Berlin: Victoria Bar
Im Spätsommer können die Besitzer und Keeper der Cocktailbars wieder aufatmen. Bald ist die Zeit vorbei, in der die drinking crowd selbst ihre heiligsten Tempel nur sporadisch anlief, weil Hitze und reichlich später Sonnenuntergang eher zum Abhängen in „Strandbars“ oder Biergärten animieren.
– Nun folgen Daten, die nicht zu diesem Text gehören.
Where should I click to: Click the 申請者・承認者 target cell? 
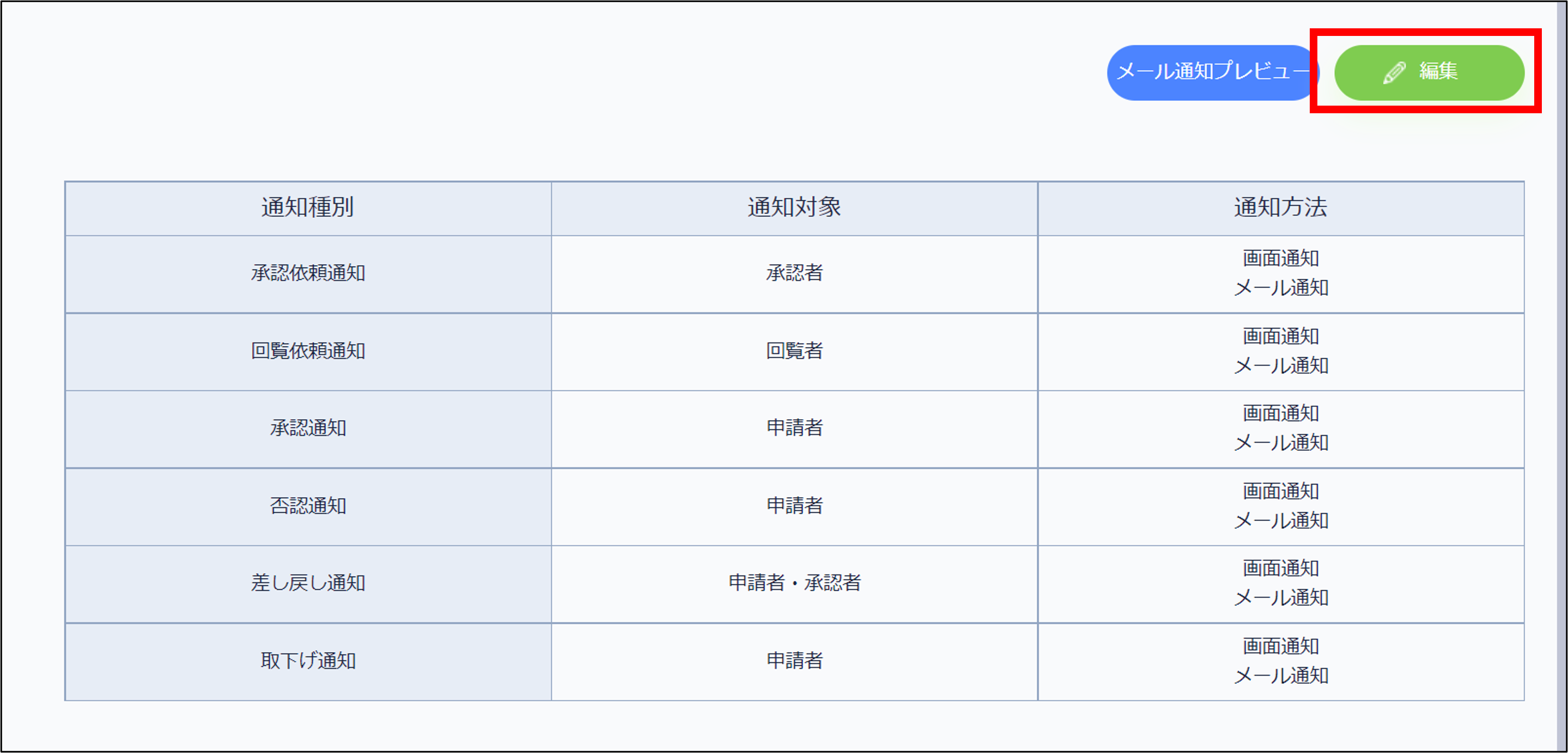click(794, 583)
Im Spätsommer können die Besitzer und Keeper der Cocktailbars wieder aufatmen. Bald ist die Zeit vorbei, in der die drinking crowd selbst ihre heiligsten Tempel nur sporadisch anlief, weil Hitze und reichlich später Sonnenuntergang eher zum Abhängen in „Strandbars“ oder Biergärten animieren. Bei 30 Grad im Schatten weckt schon der Verdacht, ein typischer Berliner Bar-Schlauch könnte halb voll sein, klaustrophobische Saunafantasien. Über die man sich nur hinwegsetzt, wenn ein Lokal dringend wieder einer peniblen Prüfung bedarf. Die Victoria Bar ist so ein Kandidat, denn sie gilt seit längerem als erste Adresse des elegant drinking in dieser Stadt. Da sollte man ab und an nachschauen, ob die Meriten noch zu rechtfertigen sind.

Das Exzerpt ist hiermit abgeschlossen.